Wand- oder Deckenheizung? Ein Vergleich für Renovierer
Wärmeverteilung und Behaglichkeit
Wandheizungen erwärmen die Raumluft durch Strahlung und sorgen für eine angenehme Wärme auf Körperhöhe. Besonders in Wohn- und Aufenthaltsräumen ist das spürbar komfortabel.
Deckenheizungen dagegen strahlen gleichmäßig von oben ab. Durch die Reflexion an Boden und Wänden entsteht eine homogene Temperaturverteilung im ganzen Raum – ideal für große Flächen oder Räume mit wenig freier Wandfläche.
Montage & Bauweise
Eine Wandheizung lässt sich gut in Leichtbauwänden oder auf Putz montieren. Sie ist besonders praktisch bei Sanierungen, wenn Böden nicht geöffnet werden sollen.
Deckenheizungen werden meist als Trockenbausystem unter Gipskartonplatten installiert. Sie benötigen kaum Aufbauhöhe und eignen sich auch hervorragend zur Kühlung im Sommer – ein klarer Pluspunkt gegenüber der Wandvariante.

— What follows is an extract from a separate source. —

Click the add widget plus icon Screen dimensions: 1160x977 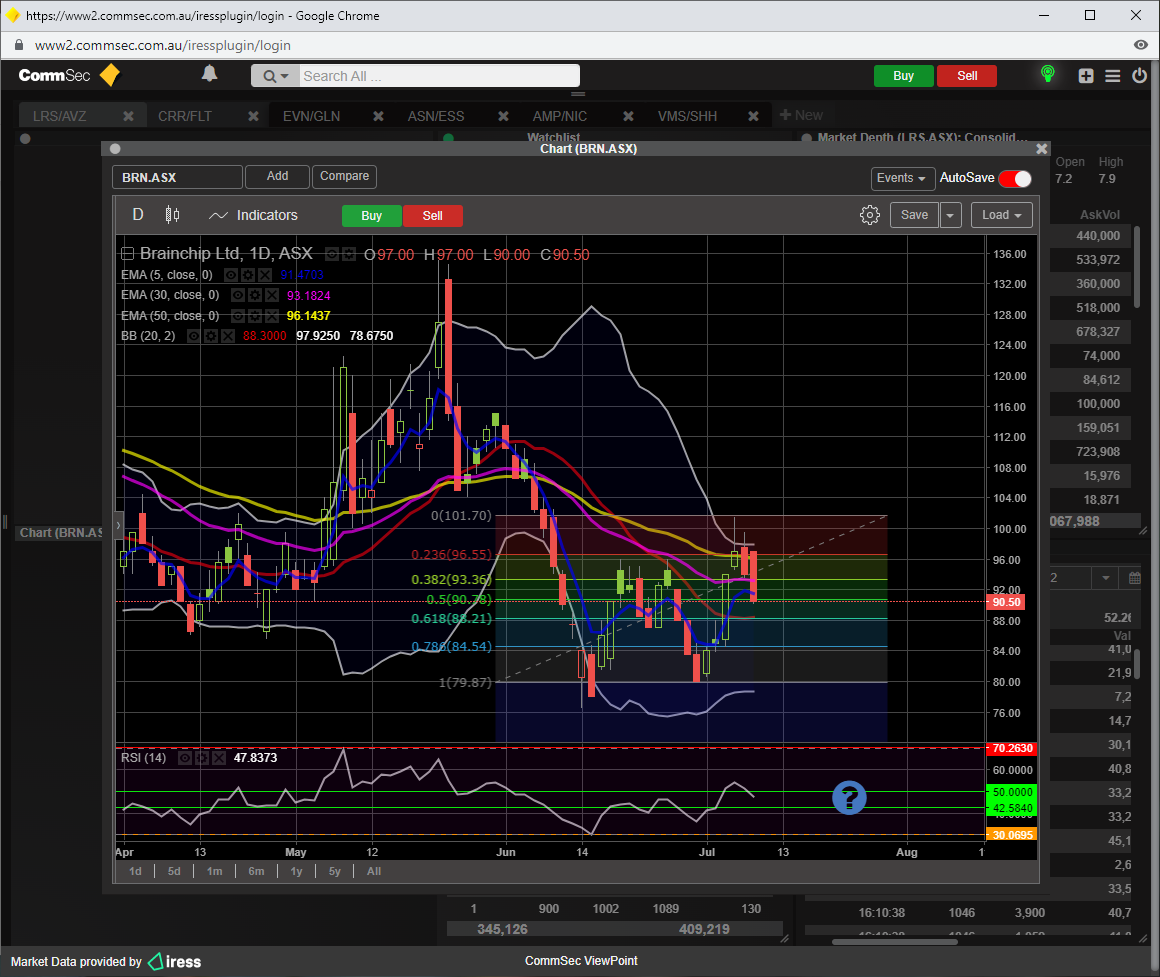tap(1086, 76)
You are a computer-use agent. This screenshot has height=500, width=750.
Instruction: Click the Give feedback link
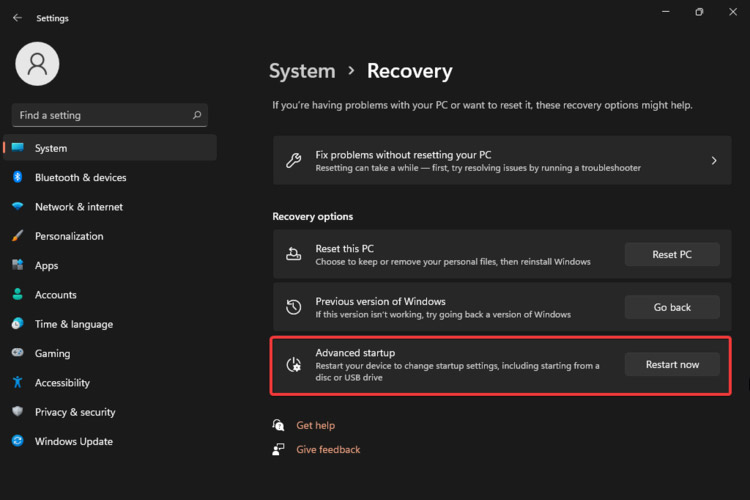(328, 450)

Energieeffizienz & Regelung
Beide Systeme arbeiten mit niedrigen Vorlauftemperaturen, was sie ideal für Wärmepumpen macht.
Ein Vorteil der Deckenheizung ist ihre schnelle Reaktionszeit – sie kann rasch auf Temperaturänderungen reagieren, ohne den Raum zu überhitzen.
Fazit
Wer viel freie Wandfläche hat, setzt auf Wandheizung. Wo das nicht möglich ist oder zusätzliche Kühlung gefragt ist, punktet die Decke.